Framework compares environmental impact of regional food systems
The research, carried out by Princeton University, aims to allow planners to estimate the impact of a city’s food system and evaluate policy actions.
Focusing on urbanisation as a key driver of environmental change, researchers at Princeton University have created a framework to understand and compare cities’ food systems and their effects on climate change, water use and land use.
“Our approach reveals differences between urban food systems both within and across countries,” said co-author Anu Ramaswami, a Professor of civil and environmental engineering. “Despite these differences, we now have a common methodology to identify which policies would result in what levels of environmental mitigation.”
The study analysed the greenhouse gas emissions, water use and land use of food systems for two metropolitan areas in India, Delhi and Pondicherry, and two in the US, New York and Minneapolis.
In general, dietary changes and waste management emerged as the most effective ways to shrink cities’ food footprints, with specific beneficial changes differing among cities, the researchers reported.
They selected the four cities to provide contrasts in population size, infrastructure, diet and other characteristics, with the aim of creating a generalisable approach. In addition to dietary changes and waste management, the study also assessed the potential footprint reductions of policies to promote urban agriculture or change food preparation methods.
In New York and Minneapolis, the study showed that changing residents’ diets by replacing all meat consumption with lentils and legumes could reduce land use by more than half, and could also cut greenhouse gas emissions by 34 percent and water use by as much as 24 percent. Even replacing beef and mutton with poultry and pork could achieve nearly the same footprint reduction, according to the report.
In India, meat consumption is far lower than in the US – an annual average of just four kilograms per person in Delhi and 16 kilograms in Pondicherry, compared with the US average of approximately 59 kilograms. However, in India rice is a significant contributor to greenhouse gas emissions and land use and the study showed that switching from rice to wheat could decrease both Delhi’s and Pondicherry’s food footprint.

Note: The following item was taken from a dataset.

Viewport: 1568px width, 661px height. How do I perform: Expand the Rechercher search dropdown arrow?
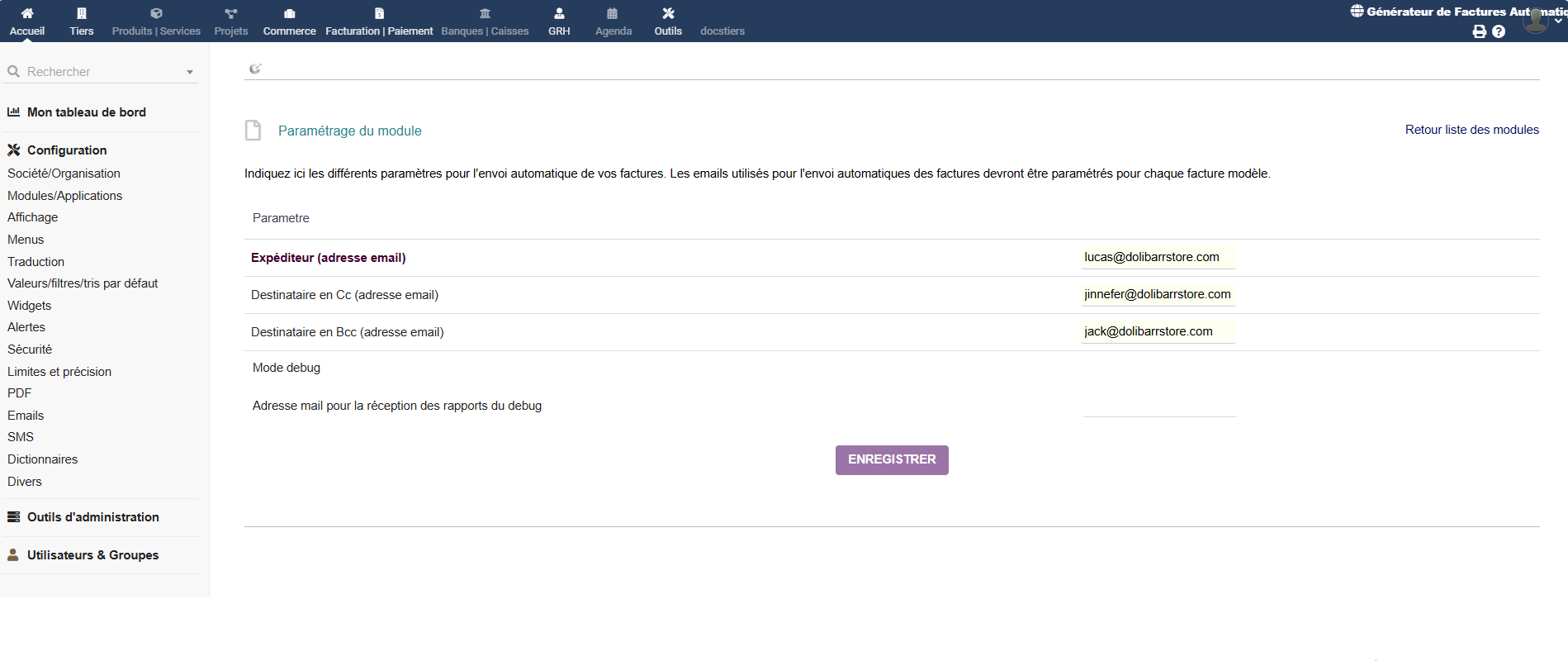pyautogui.click(x=190, y=73)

Improving food waste management could reportedly have benefits in all four cities, although the most useful ways to reduce waste differed based on the nature of waste accumulation in the respective countries, the researchers found. In the US, eliminating avoidable (edible) household food waste could reduce both water and land use by about 18 percent in Minneapolis and 11 percent in New York, and could reduce greenhouse gas emissions by about 10 percent in both cities. In India, however, pre-consumer food waste is a much larger problem, as infrastructures for harvesting, transportation and food storage are less efficient.
Looking at the environmental footprints of entire food systems also reveals the importance of food processing, which accounts for about 20 percent of food system greenhouse gas emissions in the US cities. In Indian cities, the emissions associated with food processing are relatively negligible, but some policymakers have proposed increasing food processing as a way to decrease food waste. The benefits of decreasing waste could be offset by the rise in emissions from the energy used for food processing.

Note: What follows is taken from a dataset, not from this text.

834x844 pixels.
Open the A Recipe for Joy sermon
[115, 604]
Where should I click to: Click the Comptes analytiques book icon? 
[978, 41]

The researchers also plan to examine the ease of implementation of policy options. For example, in Pondicherry switching diets from rice to wheat could achieve about the same reduction in land use as reducing pre-consumer food waste, but the latter might be more feasible than the former. In US cities, on the other hand, lowering meat consumption might be more realistic than curbing food waste.
“Our research gives us a method to inform the environmental aspects of urban food system actions, but the food system is very multifaceted, said one of the researchers. “There’s cultural aspects, there’s health aspects, equity considerations. So, this is one tool that we can pair with other tools to inform a holistic food action plan.”